◆ **Exercise description**
Exactly as written, return every line of the data below.

╭──

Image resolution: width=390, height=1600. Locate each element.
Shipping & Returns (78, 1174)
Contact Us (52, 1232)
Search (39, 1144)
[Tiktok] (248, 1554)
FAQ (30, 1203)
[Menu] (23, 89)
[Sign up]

╰──

◆ **Response**
Image resolution: width=390, height=1600. Locate each element.
Shipping & Returns (78, 1174)
Contact Us (52, 1232)
Search (39, 1144)
[Tiktok] (248, 1554)
FAQ (30, 1203)
[Menu] (23, 89)
[Sign up]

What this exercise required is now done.